- [Directions for this task] Tally the lines in the records underneath that contain the string "computer", and state the figure by itself.

☆ ☆ ☆ ☆

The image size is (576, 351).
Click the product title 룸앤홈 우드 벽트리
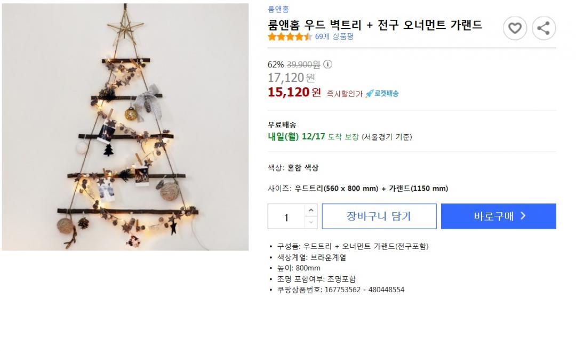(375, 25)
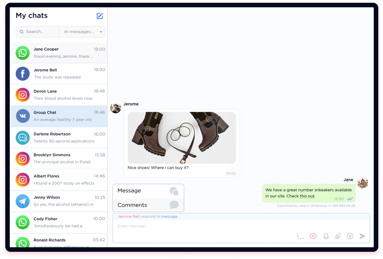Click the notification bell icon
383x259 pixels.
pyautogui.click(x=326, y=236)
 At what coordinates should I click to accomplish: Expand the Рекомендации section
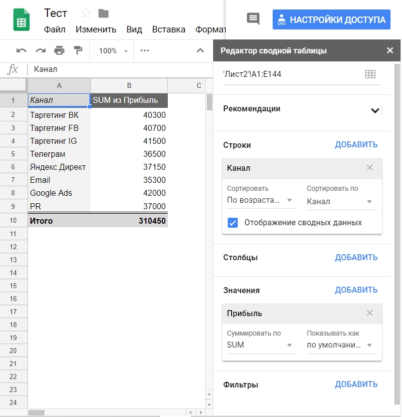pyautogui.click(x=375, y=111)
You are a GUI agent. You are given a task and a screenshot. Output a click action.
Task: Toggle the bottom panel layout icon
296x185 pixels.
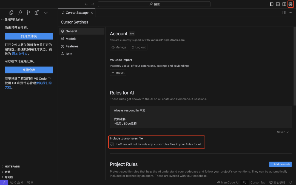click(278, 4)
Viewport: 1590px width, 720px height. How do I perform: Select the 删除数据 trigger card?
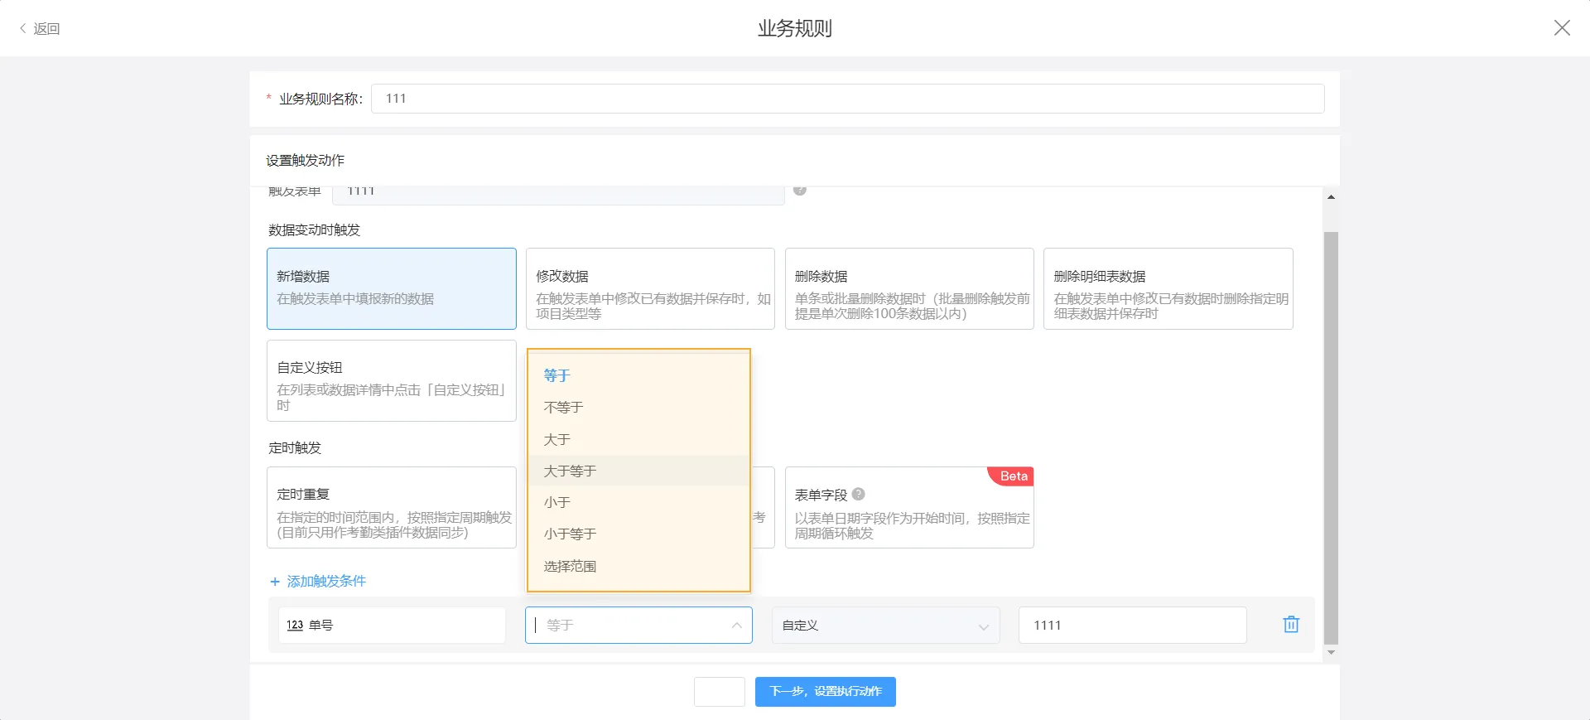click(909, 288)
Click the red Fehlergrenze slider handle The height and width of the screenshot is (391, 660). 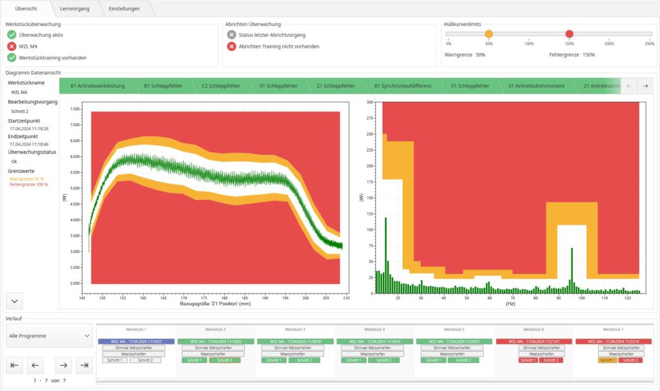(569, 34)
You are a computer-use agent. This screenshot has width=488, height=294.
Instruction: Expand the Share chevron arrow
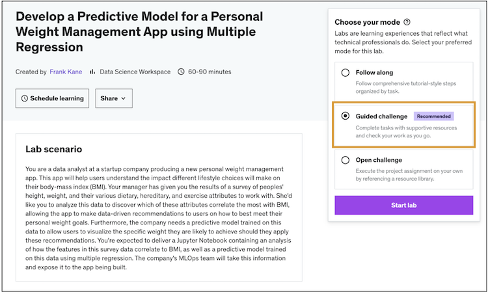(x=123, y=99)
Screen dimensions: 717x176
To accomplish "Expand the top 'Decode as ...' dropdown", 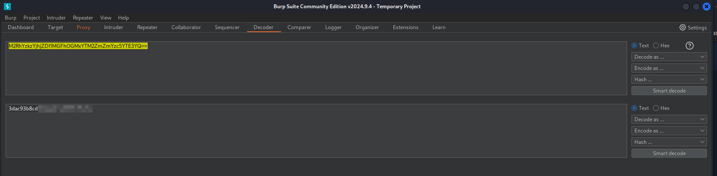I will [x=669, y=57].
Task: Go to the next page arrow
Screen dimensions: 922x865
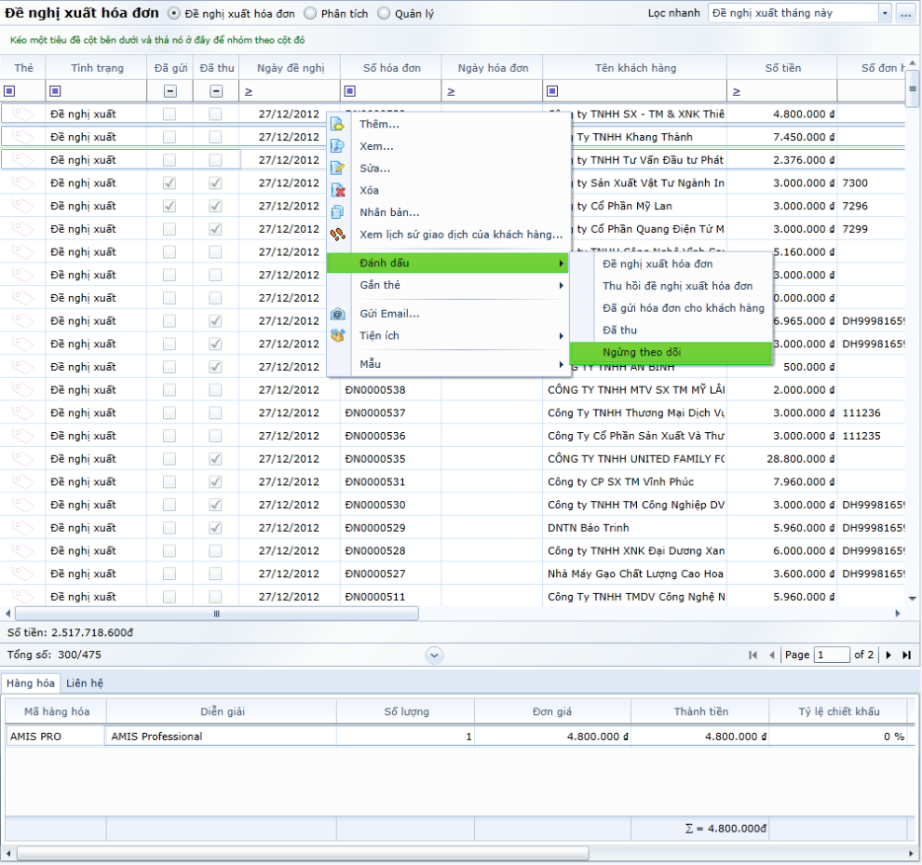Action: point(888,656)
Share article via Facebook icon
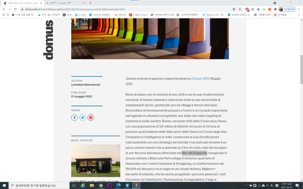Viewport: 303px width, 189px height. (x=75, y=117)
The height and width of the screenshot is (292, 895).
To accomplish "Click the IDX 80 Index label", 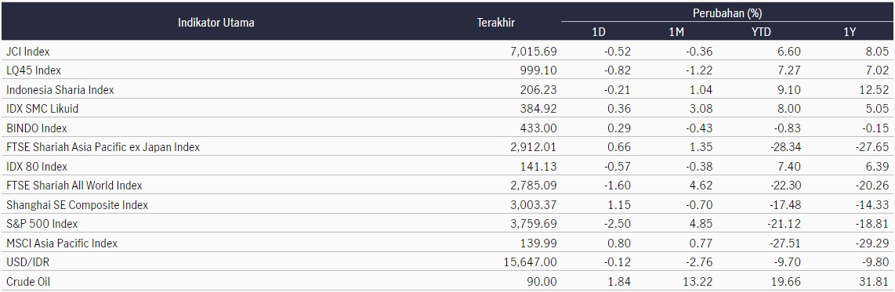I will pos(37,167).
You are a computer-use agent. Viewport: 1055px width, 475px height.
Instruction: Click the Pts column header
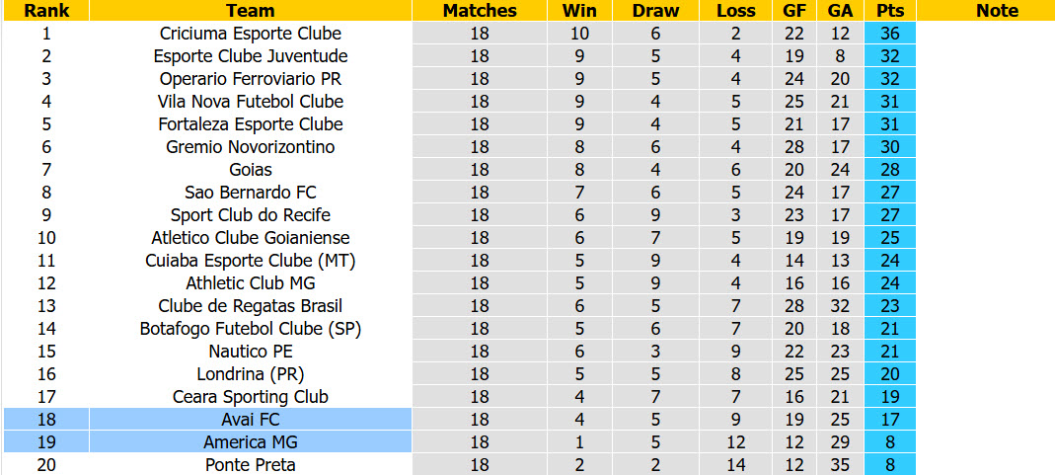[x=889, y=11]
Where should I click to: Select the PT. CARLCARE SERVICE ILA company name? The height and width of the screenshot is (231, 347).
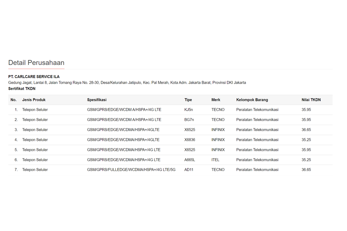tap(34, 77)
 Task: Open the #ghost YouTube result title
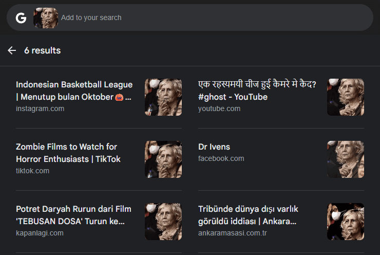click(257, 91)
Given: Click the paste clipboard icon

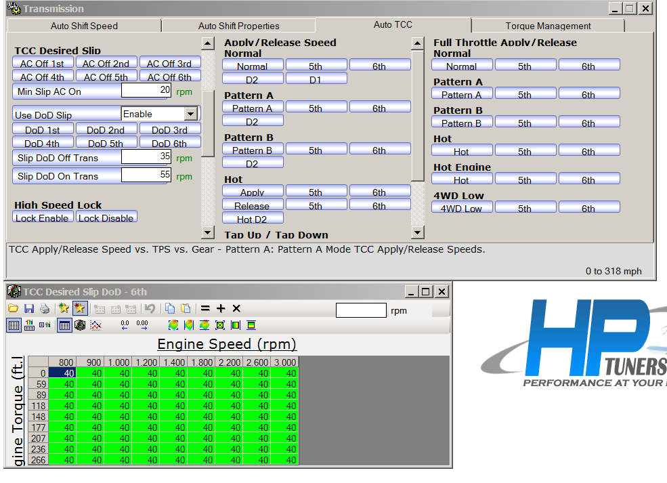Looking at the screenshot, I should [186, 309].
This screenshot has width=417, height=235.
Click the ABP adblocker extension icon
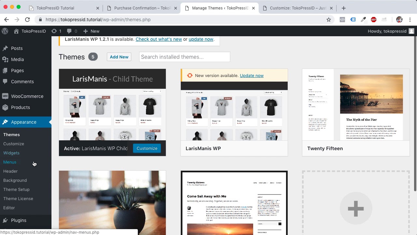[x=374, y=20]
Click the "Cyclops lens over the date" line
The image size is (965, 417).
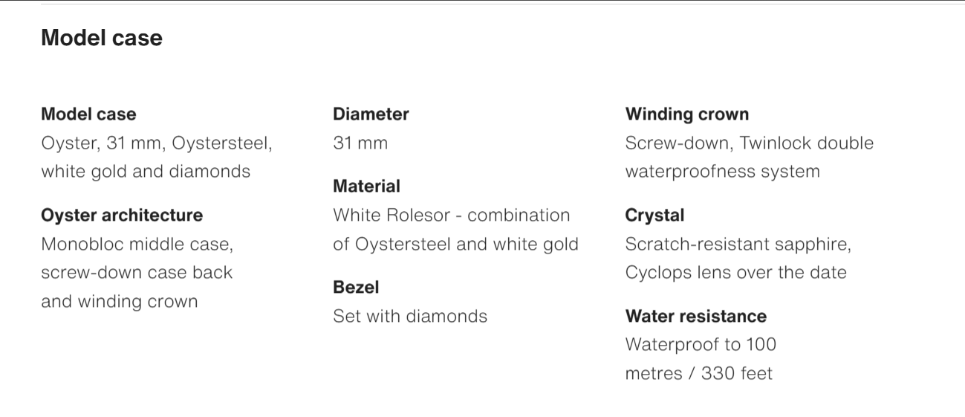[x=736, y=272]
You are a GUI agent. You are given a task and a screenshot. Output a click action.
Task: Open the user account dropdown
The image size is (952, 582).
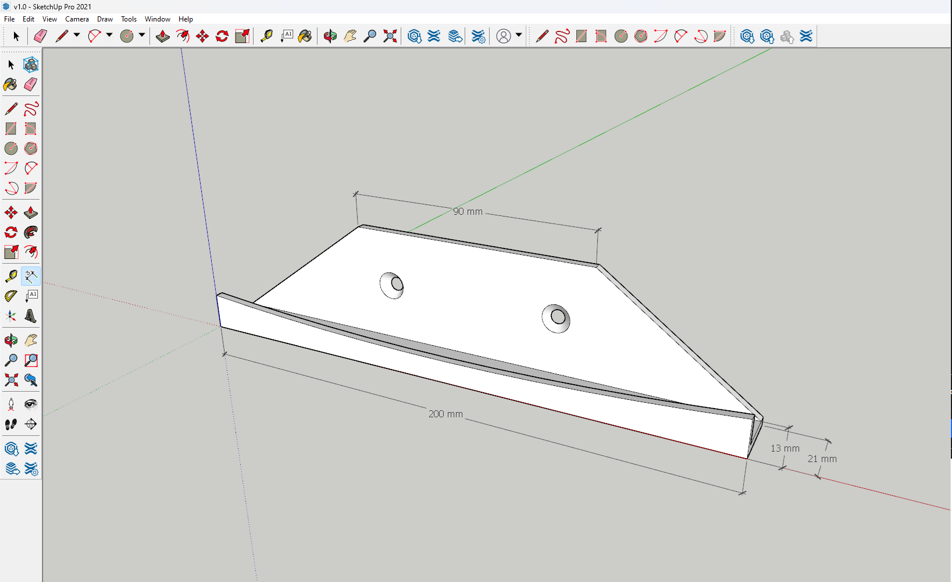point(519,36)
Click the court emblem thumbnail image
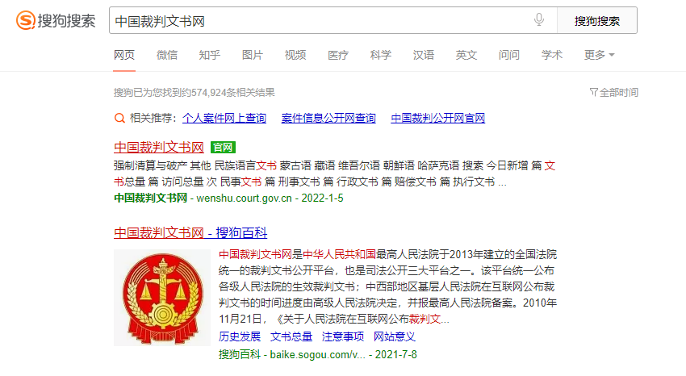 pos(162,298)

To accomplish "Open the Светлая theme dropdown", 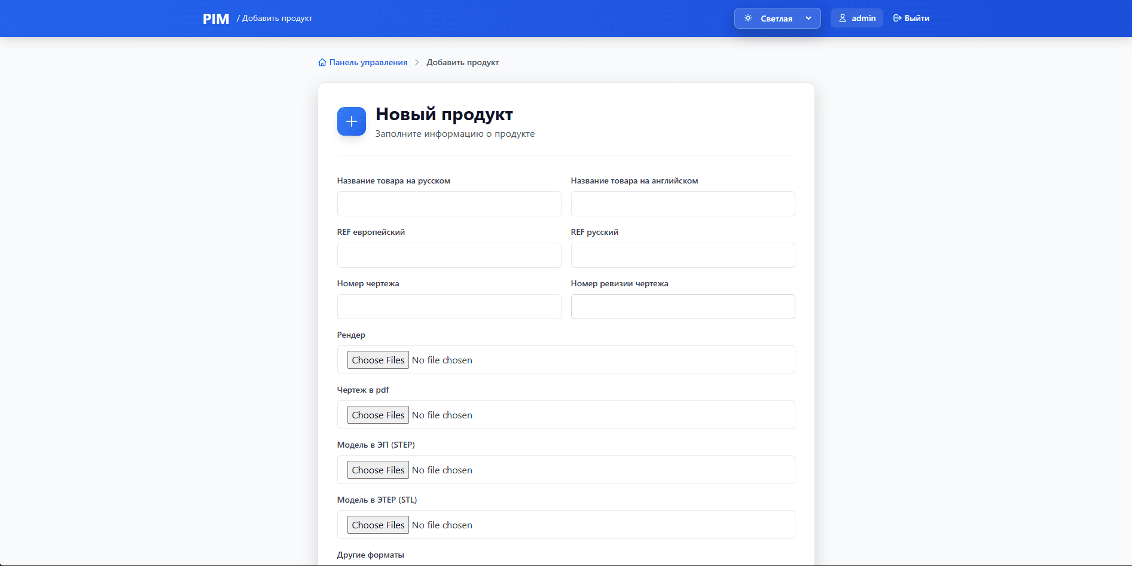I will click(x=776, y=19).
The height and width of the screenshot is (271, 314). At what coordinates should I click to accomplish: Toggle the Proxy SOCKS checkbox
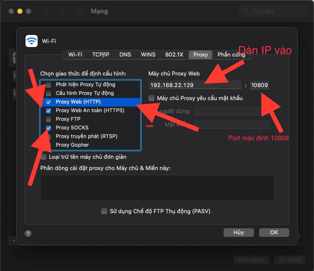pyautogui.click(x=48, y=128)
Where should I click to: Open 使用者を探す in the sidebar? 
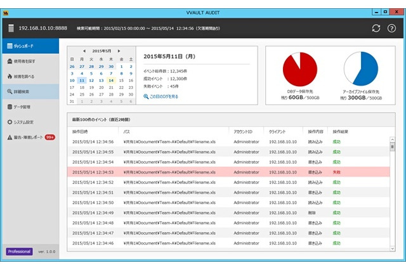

☆ ☆ ☆ ☆

- [Solution to this exercise] 2